[greenstone-users] Basic questions about Greenstone

From Mike
DateWed, 09 Feb 2005 15:45:22 +0000
Subject [greenstone-users] Basic questions about Greenstone

We are planning to make available a collection of approx 600,000 -
900,000 pages of scanned documents both on-line and off-line and I was
hoping to find out the answers to some basic questions about Greenstone,
by drawing on your experiences.

The likely OS for hosting the collection is Linux

1. We plan to digitise the documents to produce TIFF files. We would
want the user to be able to search in the full text of the docs and find
a list of hits, each of which takes them to the relevant page – what
they will see is the image (.gif or .png ??) of that page. The user
should also be able to navigate through the images of the pages one at a
time, forward and backwards.

I assume we can implement this via Greenstone, but will it handle
searching possibly 900,000 pages?

Would built-in Greenstone web server handle this volume?

Also I assume the full text searching could be done on the OCR (we have
no budget for re-keying the text)?

2. As well as making this collection available on-line, some users will
need to be able to access it off-line, since they will have little or no
Internet access. Obviously a CD-ROM will be too small to hold 900,000
pages – can Greenstone export a collection to DVD-ROM?

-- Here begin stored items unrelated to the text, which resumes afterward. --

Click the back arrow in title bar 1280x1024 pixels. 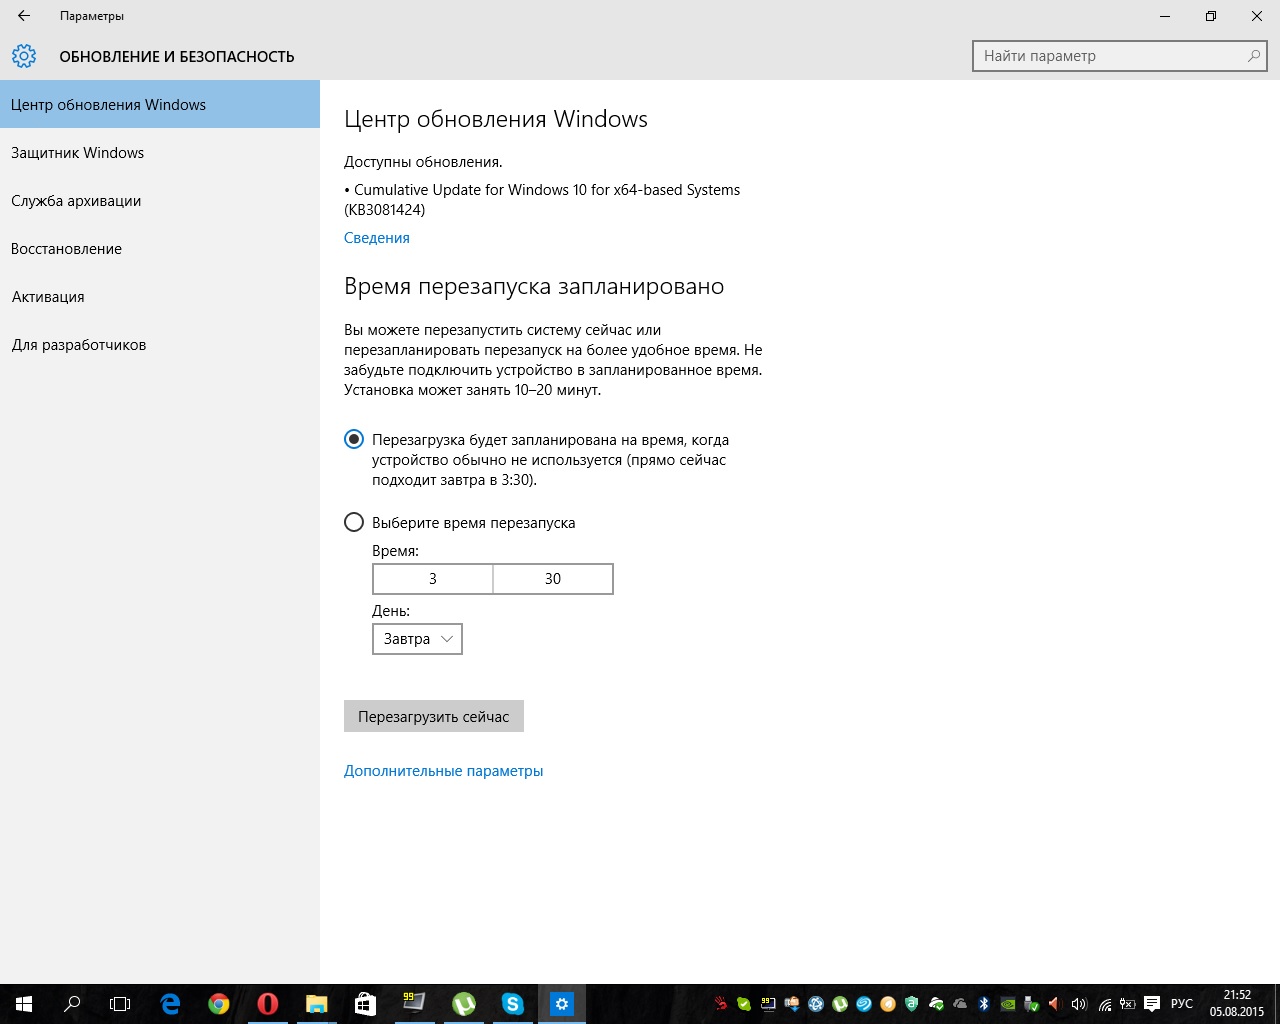click(x=24, y=16)
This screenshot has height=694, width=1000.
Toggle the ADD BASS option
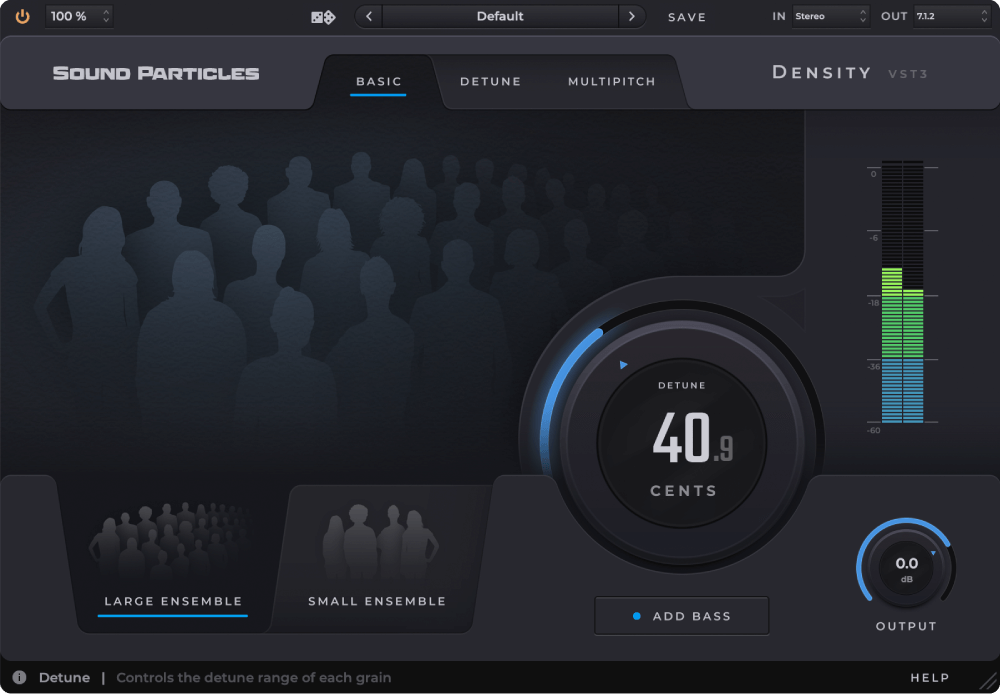pos(681,615)
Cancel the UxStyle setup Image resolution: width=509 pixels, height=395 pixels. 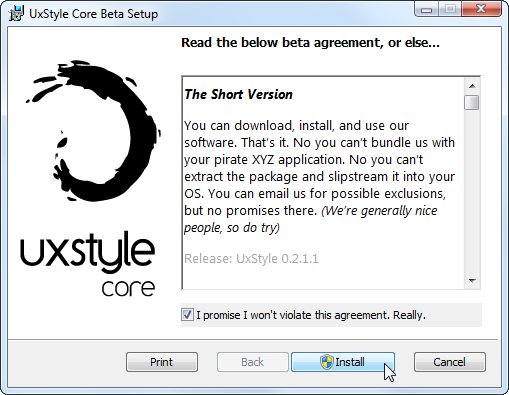click(450, 362)
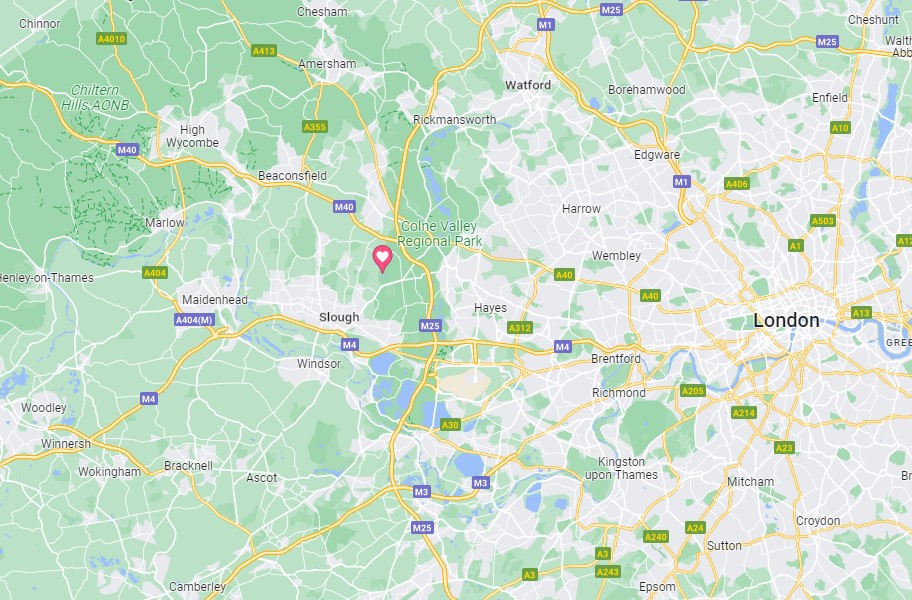912x600 pixels.
Task: Click the A413 road shield near Amersham
Action: (x=263, y=51)
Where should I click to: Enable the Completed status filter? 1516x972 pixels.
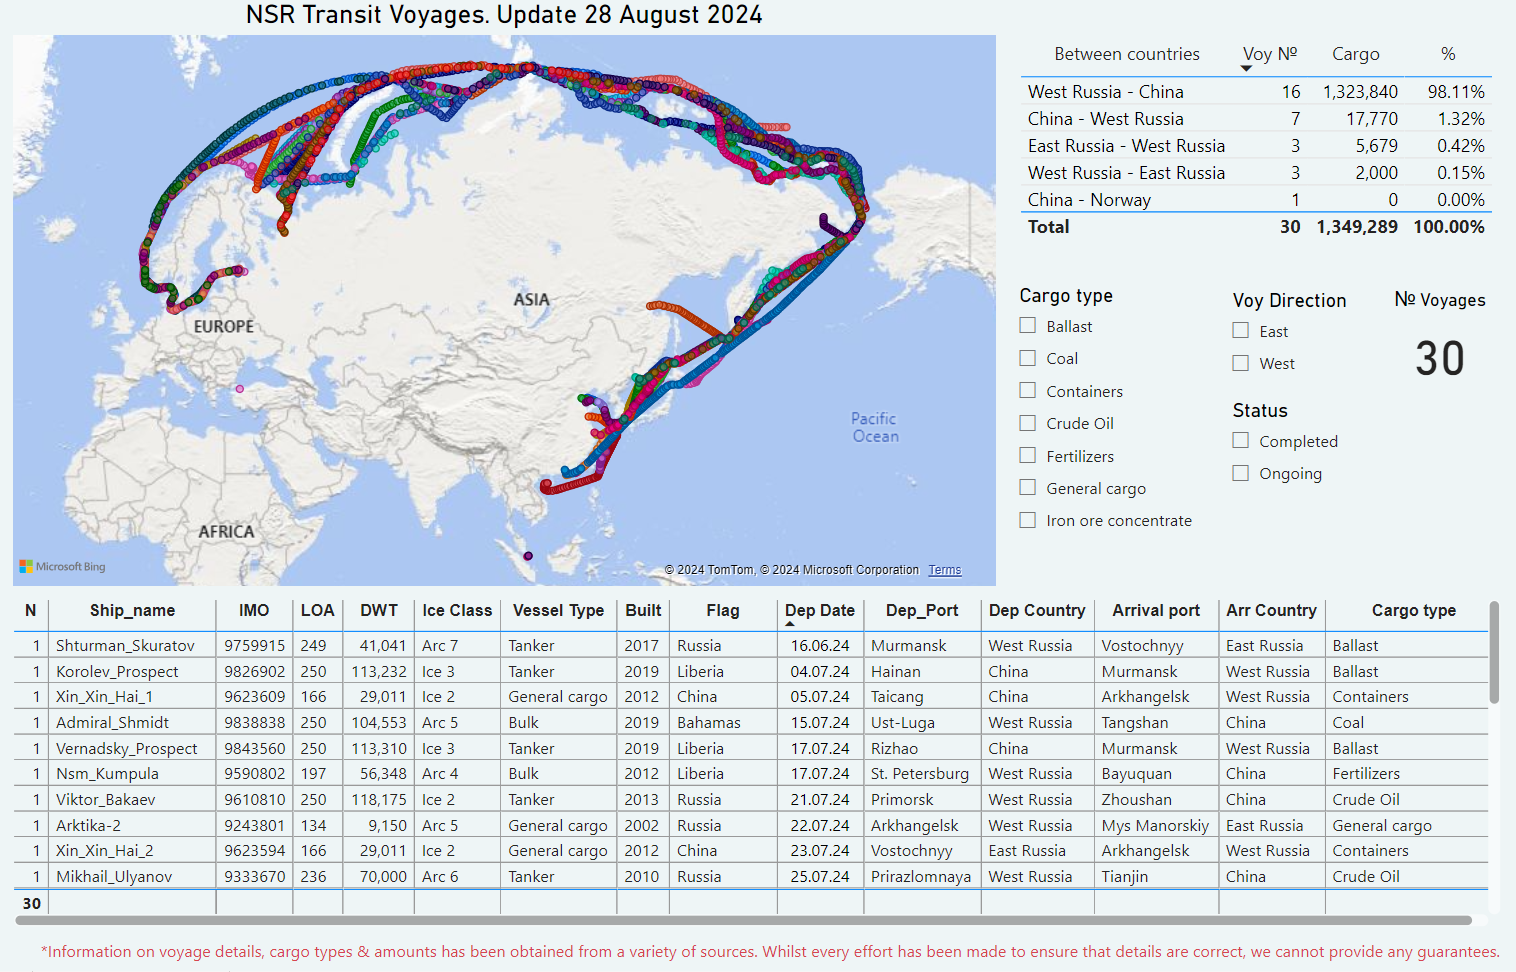pyautogui.click(x=1240, y=440)
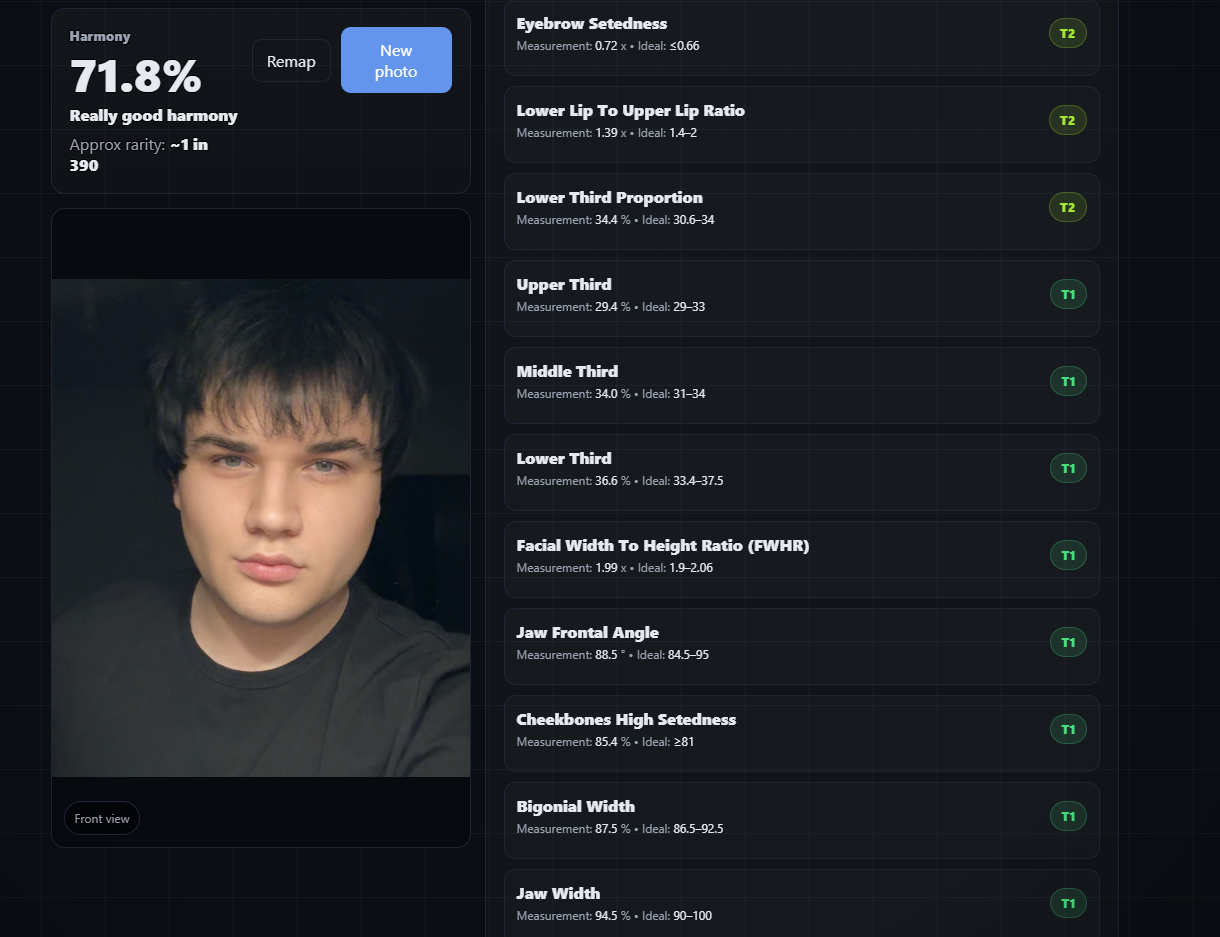The width and height of the screenshot is (1220, 937).
Task: Click the T1 badge for FWHR measurement
Action: (1067, 555)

3. If not, the other possibility would be to place the collection on a
server in say 3 or more different institutions. Most would have slow or
no access to the Internet (based in Africa), but users at the
institutions could access the collection over their local network. This
would be OK until some new docs were to be added to the collection – is
there any way to manage the update of a number of identical collections
so that they remain identical?

4. We plan to collect metadata at the time of scanning (maybe to simple
text files). Would there be any automated way to upload this to the
created collection, or would it be a matter of a very large cut and
paste exercise using the Librarian interface?

Mike Cave
Technical Development Manager
Refugee Studies Centre
University of Oxford
Queen Elizabeth House
21 St Giles
Oxford OX1 3LA
E-mail: mike.cave@qeh.ox.ac.uk
Tel: +44-1865-270262
Fax: +44-1865-270297